The West has been piling sanctions on Russia. Yet, the ruble seems to be bouncing back to pre-war levels. Currently, the ruble is at 80 rubles to a dollar.
At least 4000 sanctions have been slapped on Russia by NATO (North Atlantic Treaty Organization) since the invasion began. International transactions of major banks have been blocked; 300 Russian companies along with 500 institutions, and more than 3000 individuals have been blacklisted. Russia's invasion of Ukraine triggered an economic war as well. As a result of the west and EU nations refusing to buy fuel or gas from Russia (the EU imports 40 per cent of its fuel from Russia), fuel prices all around the world have been increasing.
Russia has staved off a default on its debt by making a last-minute payment using its precious dollar reserves sitting outside the country, US Treasury officials said.
The amount of the payment was not disclosed, but earlier this month Russia's finance ministry said it tried to make a $ 649 million payment due April 6 toward two bonds to an unnamed US bank previously reported as JPMorgan Chase.
Investors and rating agencies, however, disagreed and did not expect Russia to be able to convert the rubles into dollars before a 30-day grace period expired next week, leading to speculation that Moscow was heading toward a historic default on its debt.
Russia has not defaulted on its foreign debts since the Bolshevik Revolution in 1917 when the collapse of the Russian Empire led to the creation of the Soviet Union.
Since the US sanctioned Russia's Central Bank early in the conflict, Russia had only the ability to either use fresh revenues coming from activities like oil and gas sales or existing foreign currency reserves sitting outside the country.

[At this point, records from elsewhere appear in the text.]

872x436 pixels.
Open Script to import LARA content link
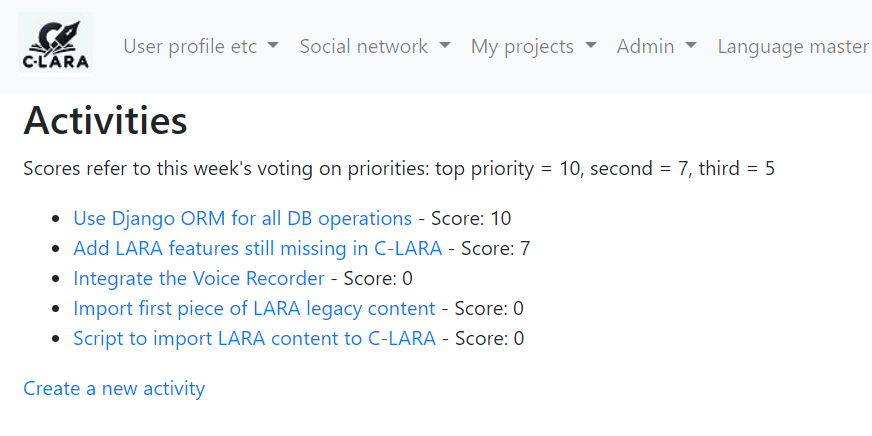click(x=254, y=338)
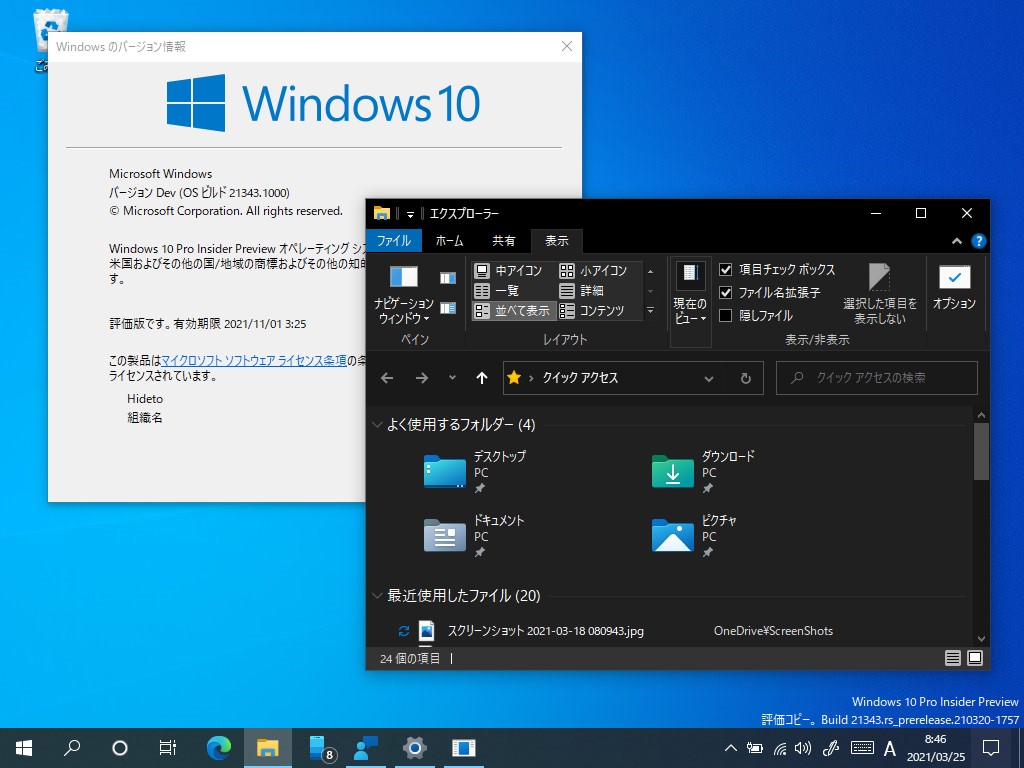Collapse the ribbon with the chevron arrow
Viewport: 1024px width, 768px height.
coord(957,241)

“We are going to wage a total economic and financial war on Russia,” French Finance Minister Bruno Le Maire said on March 2. “We are going to cause the collapse of the Russian economy.” Finance Minister Anton Siluanov said the country made a $565 million Eurobond that was due this year, as well as an $84 million Eurobond that was set to mature in 2024. Both payments were made in US dollars. The obligations of servicing sovereign Eurobonds are being carried out in accordance with the conditions laid out during the issue of the bonds. Russia's payments towards the bonds in dollars serve as a last-ditch effort to avoid a default.

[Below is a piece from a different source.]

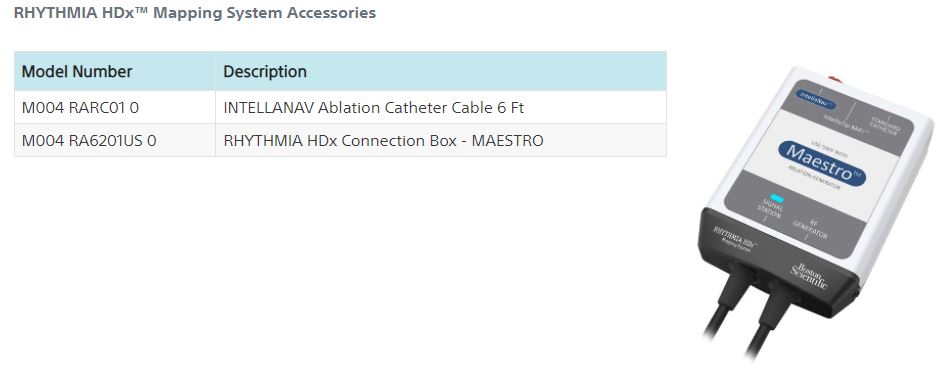Click the RHYTHMIA HDx Mapping System Accessories heading
The height and width of the screenshot is (370, 940).
tap(195, 13)
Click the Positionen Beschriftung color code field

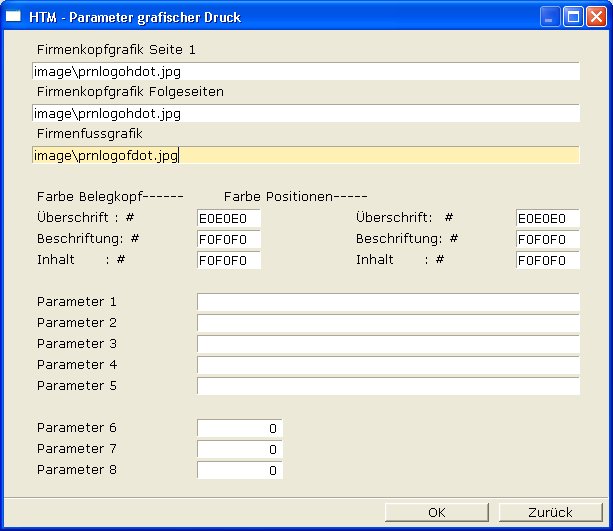point(548,240)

The ruble fell when the war began on February 24. As of March 7, it was at 139 rubles to a dollar. In recent days, however, the ruble has been one of the world's top-performing currencies.
Putin took measured steps to help the ruble to bounce back. Russia has made restoring the value of its currency a major objective. “Unfriendly countries” that imposed sanctions on Russia were asked to pay for fuel in rubles. While most EU nations and the US refused to comply with the demand, four European nations paid for the supplies in rubles, which contributed to the revival of the ruble. Russia supplies gas via pipelines to 23 European countries.

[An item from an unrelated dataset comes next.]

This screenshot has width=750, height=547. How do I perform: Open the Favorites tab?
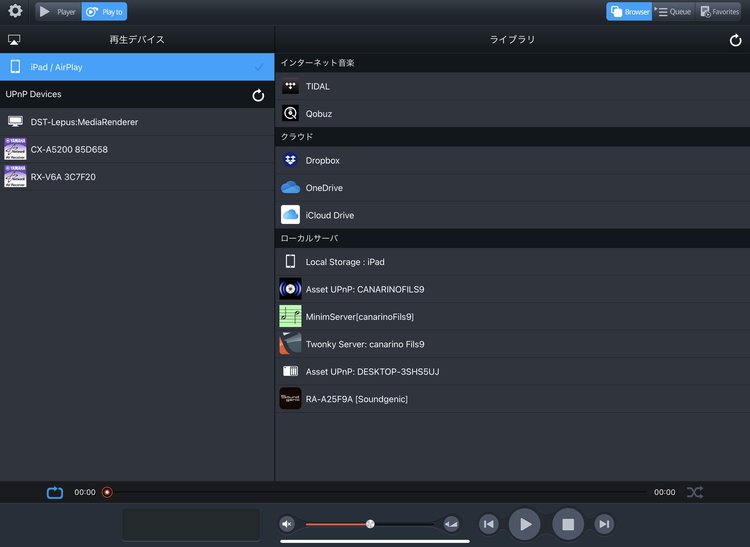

The Russians have been manipulating the market to benefit the Russian currency. They restrict how foreigners or anyone who has invested in the country can sell rubles. The country's central bank—The Bank of Russia pumped USD 1 billion on the day of invasion to support the ruble. The country also prohibited all Russian residents from transferring foreign currency abroad.
The Bank of Russia, on March 25, announced that it is resuming gold purchases at a fixed price of 5000 rubles per gram. It imposed a ban on foreigners securities selling and necessitating exporters who earn foreign currency to convert it into rubles. On February 28, the Bank of Russia doubled the benchmark interest to 20 per cent and on April 8, lowered its benchmark from 20 to 17 per cent.
Russia currently is running on a giant trade surplus. It is manipulating all probabilities to prevent the ruble from tumbling.